Native ODT, Not "DOCX-ish"
An .odt file is a zip archive containing XML — specifically, the OpenDocument Format. Paragraphs live in content.xml as text:p elements. Tables use the table: namespace. Headers and footers sit inside style:master-page in styles.xml. None of this maps cleanly to Word's w: schema.
Most parsers handle ODT by shelling out to LibreOffice to convert to DOCX or PDF first — losing whatever ODF-specific structure won't survive the trip. AILANG Parse reads ODF XML directly, with the same Block ADT output you get from DOCX. No subprocess, no rendering, no conversion.

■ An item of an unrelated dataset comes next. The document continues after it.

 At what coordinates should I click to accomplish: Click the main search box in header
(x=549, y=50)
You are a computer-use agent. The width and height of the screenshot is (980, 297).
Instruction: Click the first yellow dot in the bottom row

soffice --headless --convert-to, adding 2–5 seconds per file and losing structure. AILANG Parse runs in milliseconds with no external dependency.Raw ODF XML vs Structured Output
<office:body>
<office:text>
<text:h text:outline-level="1">
Q1 Plan
</text:h>
<text:p text:style-name="Normal">
Revenue target: 2.4M EUR
</text:p>
<table:table table:name="Targets">
<table:table-row>
<table:table-cell
table:number-columns-spanned="2">
<text:p>Region</text:p>
</table:table-cell>
<table:table-cell>
<text:p>Q1</text:p>
</table:table-cell>
</table:table-row>
</table:table>
<text:list>
<text:list-item>
<text:p>EMEA</text:p>
</text:list-item>
</text:list>
</office:text>
</office:body>
{
"metadata": {
"title": "Q1 Plan",
"author": "Alice Chen",
"created": "2026-03-15T09:00:00Z"
},
"blocks": [
{
"type": "heading",
"level": 1,
"text": "Q1 Plan"
},
{
"type": "text",
"text": "Revenue target: 2.4M EUR",
"style": "normal"
},
{
"type": "table",
"headers": [
{"text": "Region", "colSpan": 2},
{"text": "Q1"}
],
"rows": [...]
},
{
"type": "list",
"ordered": false,
"items": ["EMEA"]
}
]
}
What Gets Extracted
Headings & Outline
Every text:h element becomes a typed heading block with its outline level (1–6) preserved from text:outline-level. The document outline is reconstructable without rendering.
Paragraphs & Styles
text:p elements become text blocks with their style name preserved. Inline runs and embedded frames (images anchored to text) come through inline at their anchor position.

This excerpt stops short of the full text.